Source.
[start]
Bruisefest or Snoozefest?

Long time readers know I come from the Tory-voting working class. When John Major swept to his unexpected victory 30 years ago, I feigned illness so I could skip school and watch the election coverage the day after. Mercifully my politics moved on shortly afterwards, but something of that moment has stayed with me. What a Tory supporter looks for in their politicians and the promises they make is something I understand, and at times like Conservative Party leadership contests I try listening to my teenaged Tory self and if he's impressed by any of the runners and riders. In 2005 he would definitely have gone for Dave, and in the aborted 2016 contest Theresa May would have been the choice. 2019 and the enthusiasm would have been with our friend Rory Stewart, but the head would have gone with Jeremy Hunt to keep Boris Johnson out. And in 2022? He's undecided, and Channel Four's leadership debate hasn't clarified matters.

Less bruisefest and more snoozefest, being boring has become the leadership hustings tradition of late. Arrayed on the stage, only Tom Tugendhat showed any life - even if his policy offering is utterly vapid. He did get his 'Clean Start' soundbite out, but then reverted to character. At one point he emoted his gratitude to the NHS for rehabilitating his military colleagues to the point of almost blubbing. But apart from answering a question straight ("Is Boris Johnson honest? No") and raising a laugh, he was utterly forgettable. In fact, I completely missed his closing speech. Despite not moving from the sofa and having the telly on in front of me. No Cleggmania-style insurgency for him.
[end]
Entries provided.
[start]
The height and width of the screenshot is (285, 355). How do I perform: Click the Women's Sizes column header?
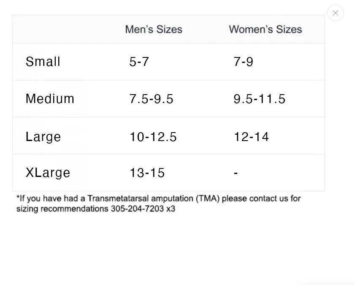(x=265, y=30)
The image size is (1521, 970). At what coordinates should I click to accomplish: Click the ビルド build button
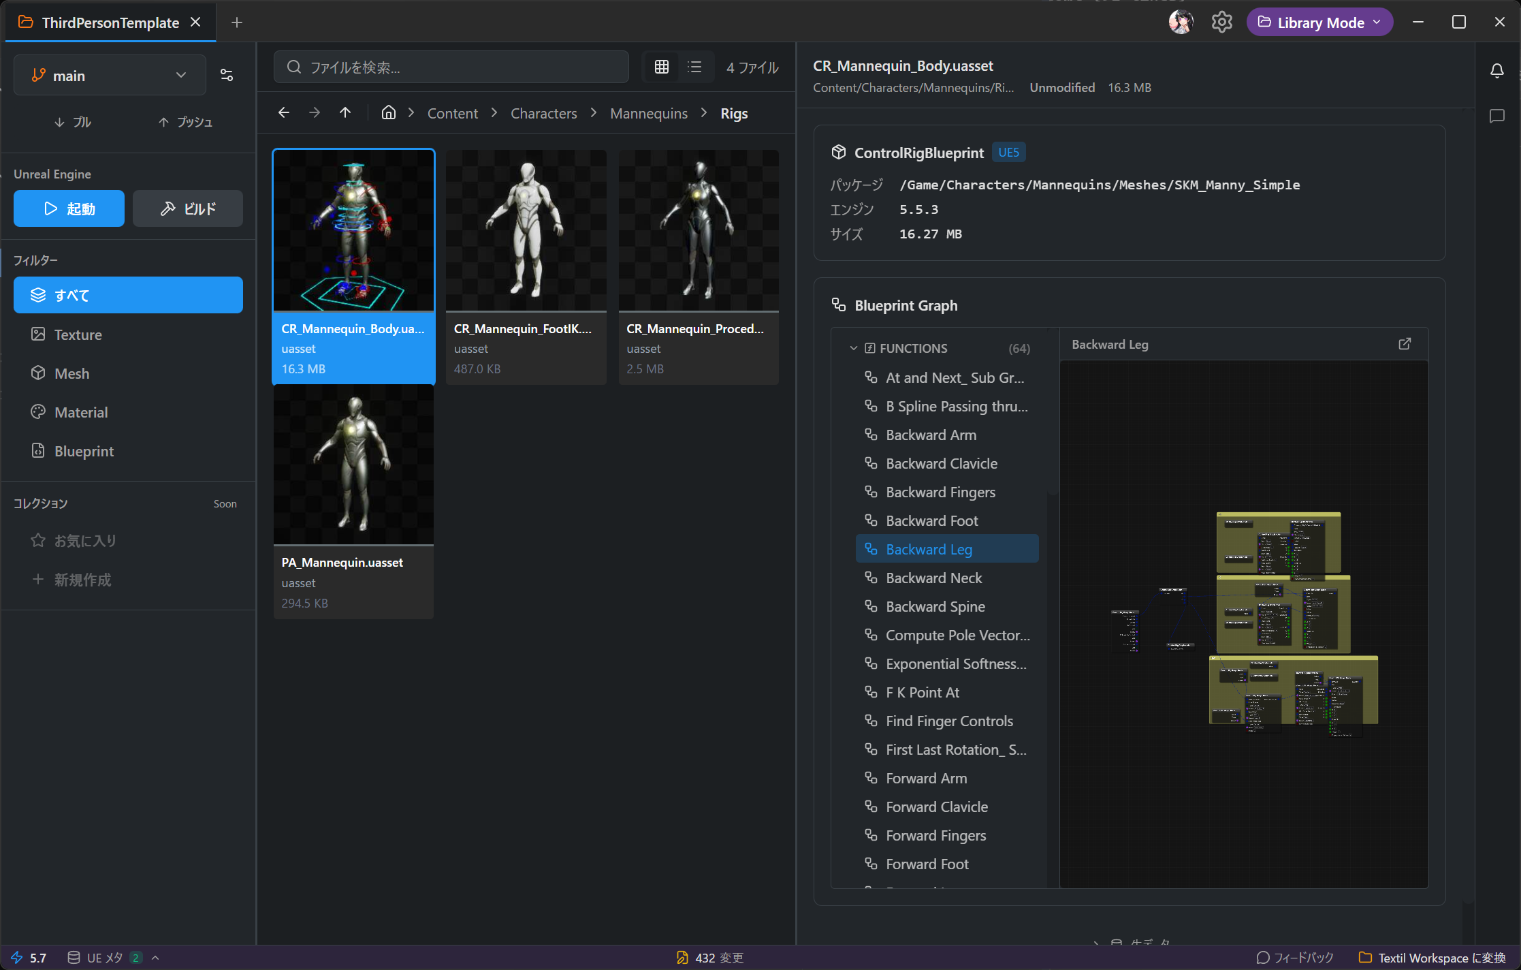(x=188, y=208)
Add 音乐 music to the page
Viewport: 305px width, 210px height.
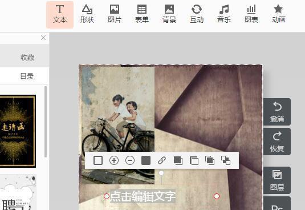(x=224, y=15)
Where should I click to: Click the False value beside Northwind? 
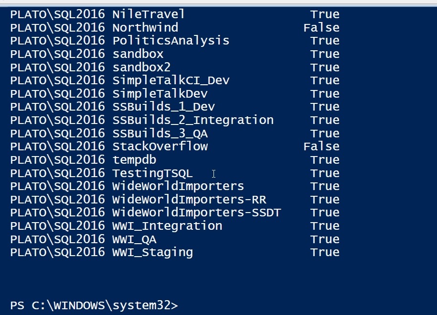click(x=321, y=28)
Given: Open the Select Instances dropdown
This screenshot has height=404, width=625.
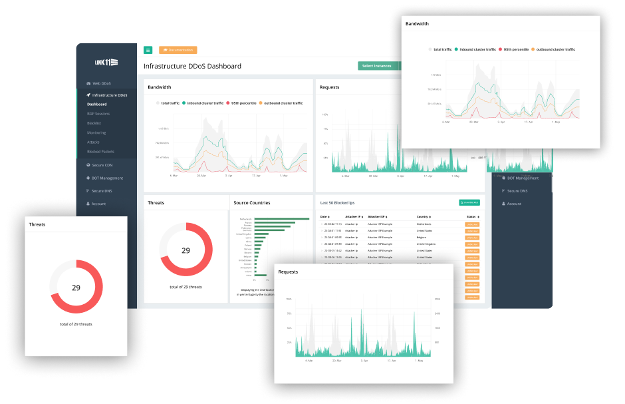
[end]
Problem to solve. Carry on the piece about the 2022 Conservative leadership debate, starting right after its final sentence.

Answer for the task.
Nor for Kemi Badenoch. Obviously, she and Tugendhat have clung on hoping this weekend's slew of debates will boost their fortunes. I doubt they will here either. She bristled when Krishnan Guru-Murthy read out her bona fides as the privileged daughter of the globe trotting upper middle class - not the minimum wage earning, burger-flipping McDonald's employed teenager she contrives herself as. And, I have to say, this fire and determination that has attracted the likes of Michael Gove to her corner was not much in evidence. She wanted to stake the claim for the keeping it real/telling it how it is candidate. "Things need to be said", she said, and then spent her time waffling saying a great deal about comparatively little. She said government offers nothing but trade offs, and one of these is scrapping the green levy on energy bills to deal with the inflation spiral. Predictably, with the price cap set to accelerate by more than a thousand pounds this Autumn she did not specify how saving bill payers £150 would assist. The NHS also needs to work smarter, not harder, and it definitely doesn't need more money.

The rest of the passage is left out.